28th Mayor of Los Angeles
- In office March 26, 1909 – July 1, 1913
- Preceded by: William Stephens
- Succeeded by: Henry H. Rose

Los Angeles County Board of Supervisors 2nd district
- In office 1901–1909
- Preceded by: Robert E. Wirsching
- Succeeded by: Henry D. McCabe

Personal details
- Born: September 21, 1839 Glasgow, Scotland
- Died: August 2, 1923 (aged 83) Los Angeles, California, US

= George Alexander (American politician) =

American politician (1839–1923)

George Alexander (September 21, 1839 - August 2, 1923) was a political figure who, from 1909 to 1913, served as the 28th mayor of Los Angeles, California.
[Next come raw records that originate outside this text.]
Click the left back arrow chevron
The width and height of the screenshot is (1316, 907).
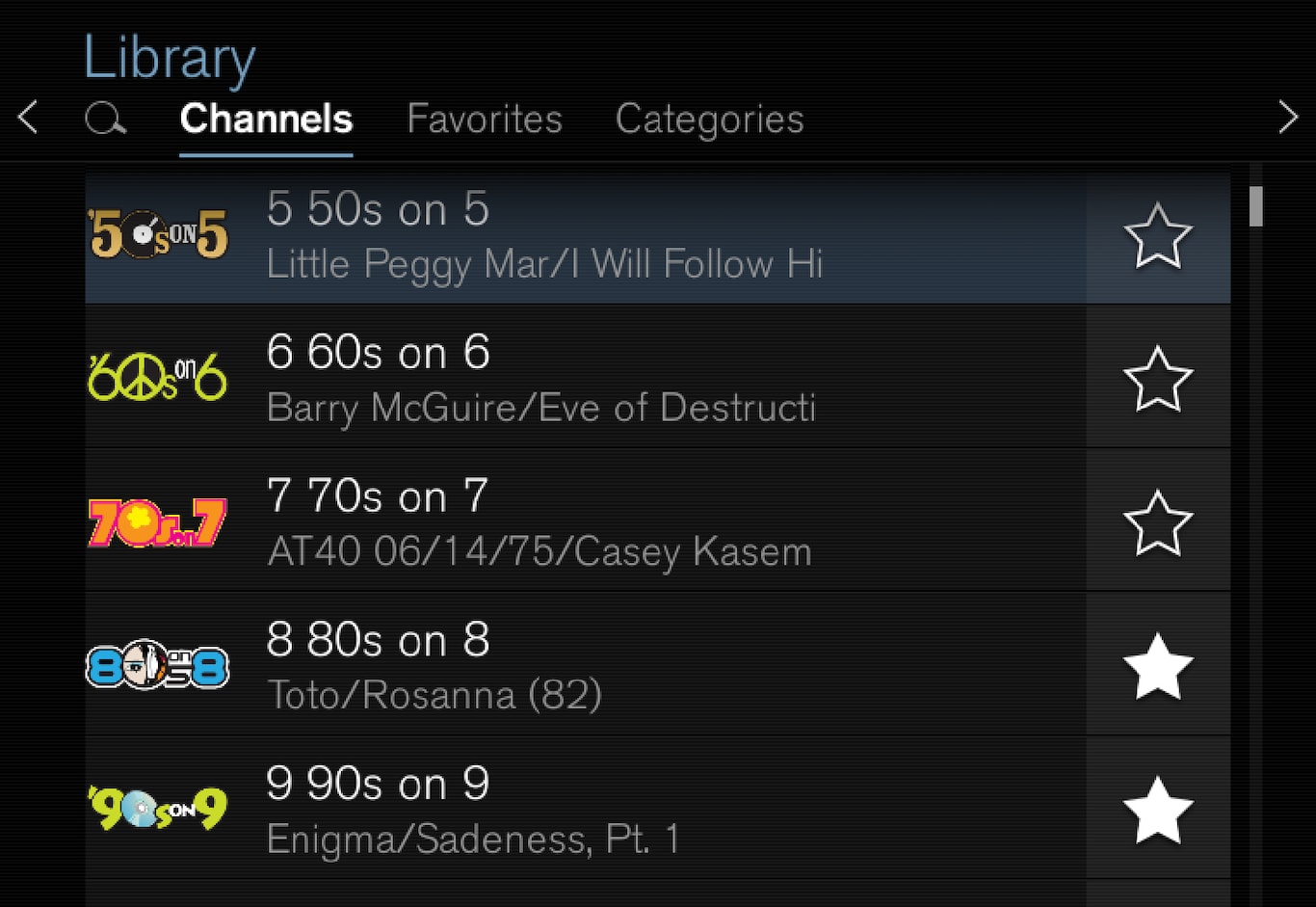pos(28,118)
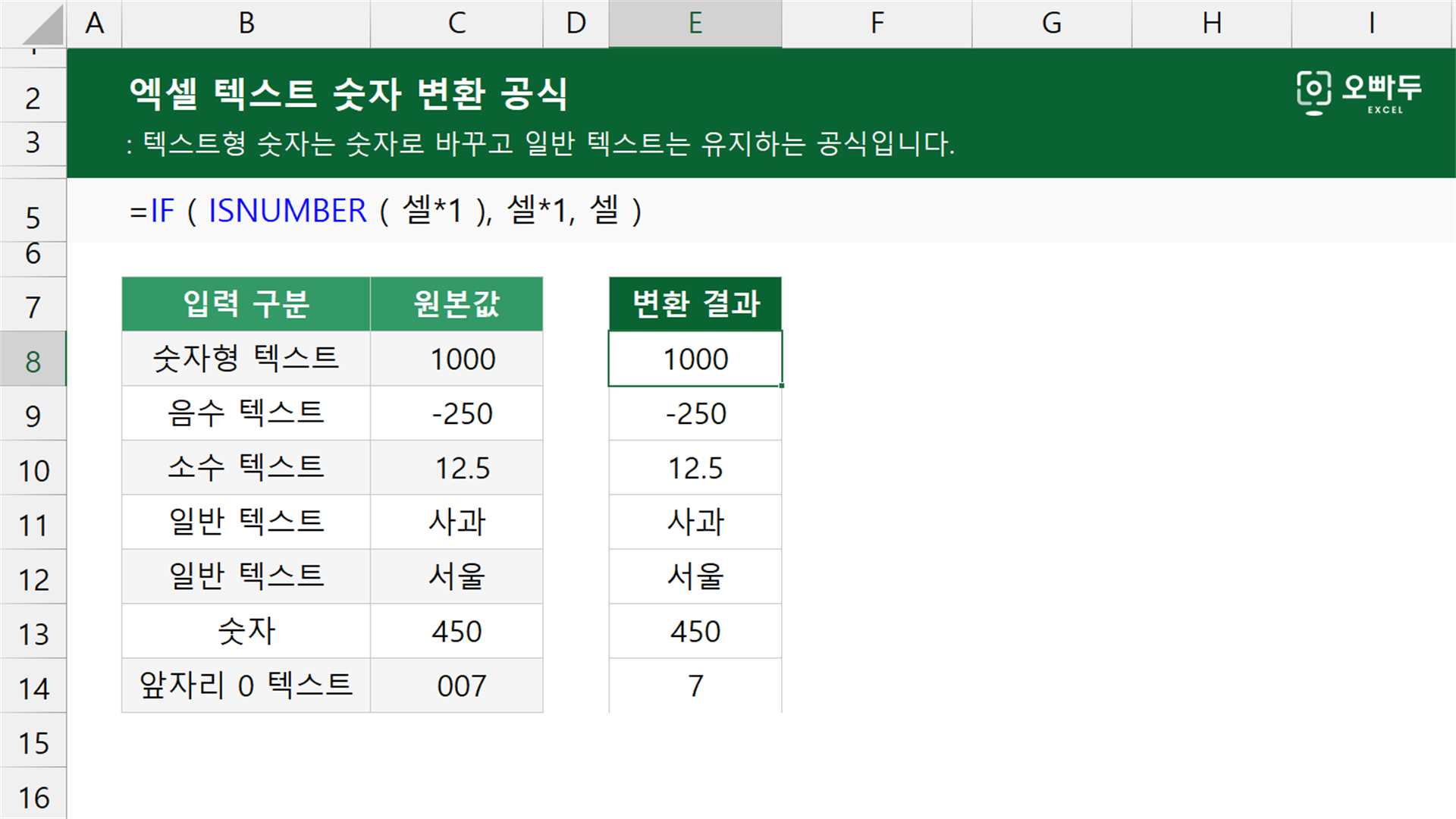The height and width of the screenshot is (819, 1456).
Task: Click the 오빠두 Excel logo
Action: pos(1359,93)
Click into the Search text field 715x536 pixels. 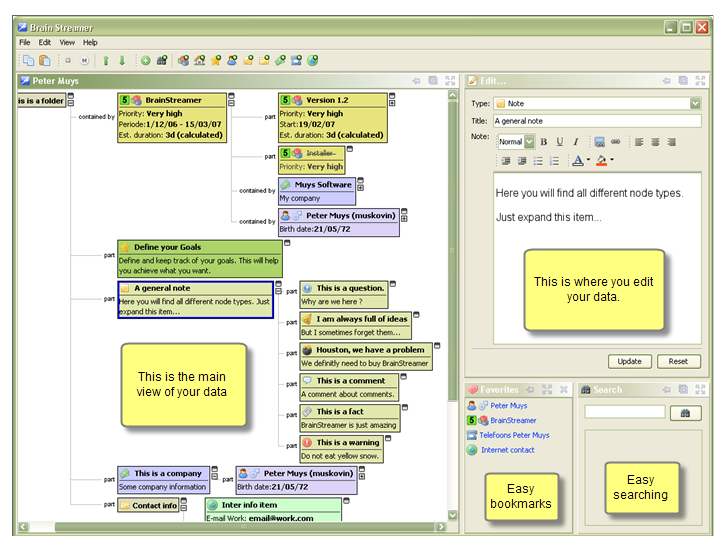[x=625, y=412]
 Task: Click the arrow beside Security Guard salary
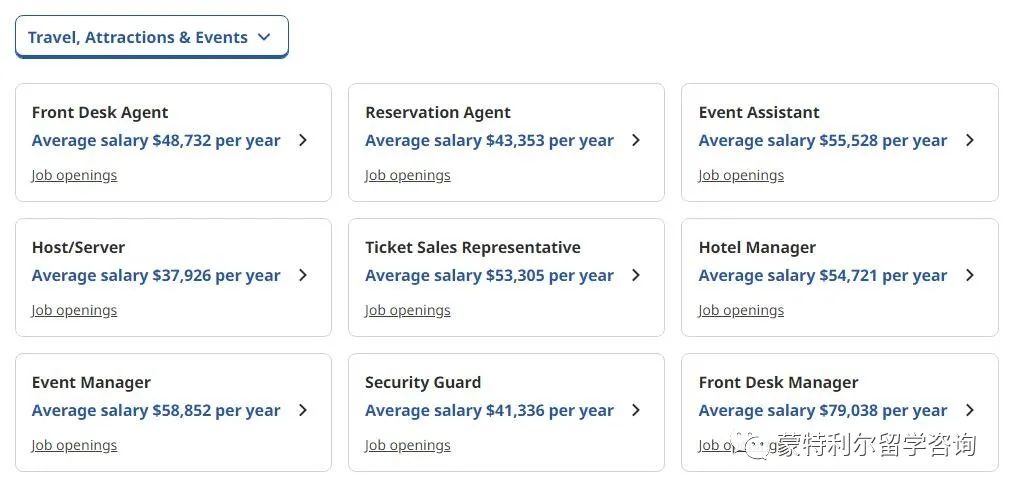pyautogui.click(x=636, y=411)

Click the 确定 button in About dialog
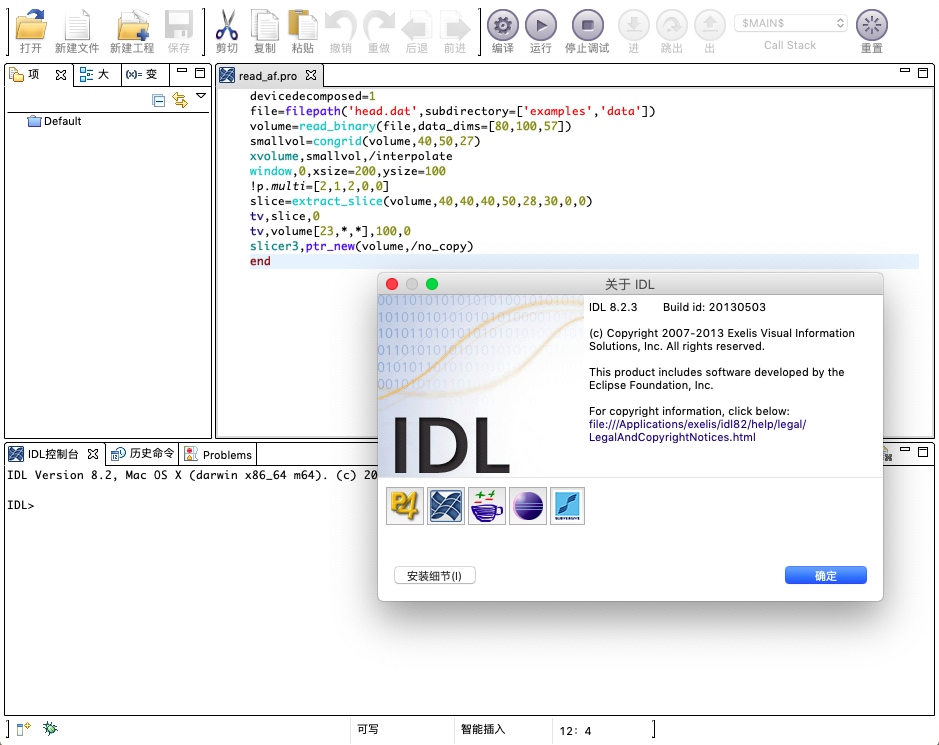(x=825, y=576)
Born in Glasgow, Scotland in 1839, he moved with his parents to the United States at the age of 11. In 1862, during the second year of the Civil War, he married Annie Yeiser in Iowa and participated in combat after enlisting in the Iowa volunteers. After the war, he settled in the small Iowa city of Belle Plaine, and in 1870 started his own grain and feed business.

In 1887, at the age of 48, Alexander moved west to Los Angeles and expanded his grain business. By 1892, he began his governmental career in the County Recorder's office. In 1901, he was elected to the Los Angeles County Board of Supervisors and served until 1909. In 1909 he ran for mayor in an election against council member Fred C. Wheeler and became mayor of Los Angeles on March 26, 1909. He served until July 1, 1913.

George Alexander died in Los Angeles in 1923, seven weeks before his 84th birthday, and is interred there in Angelus-Rosedale Cemetery.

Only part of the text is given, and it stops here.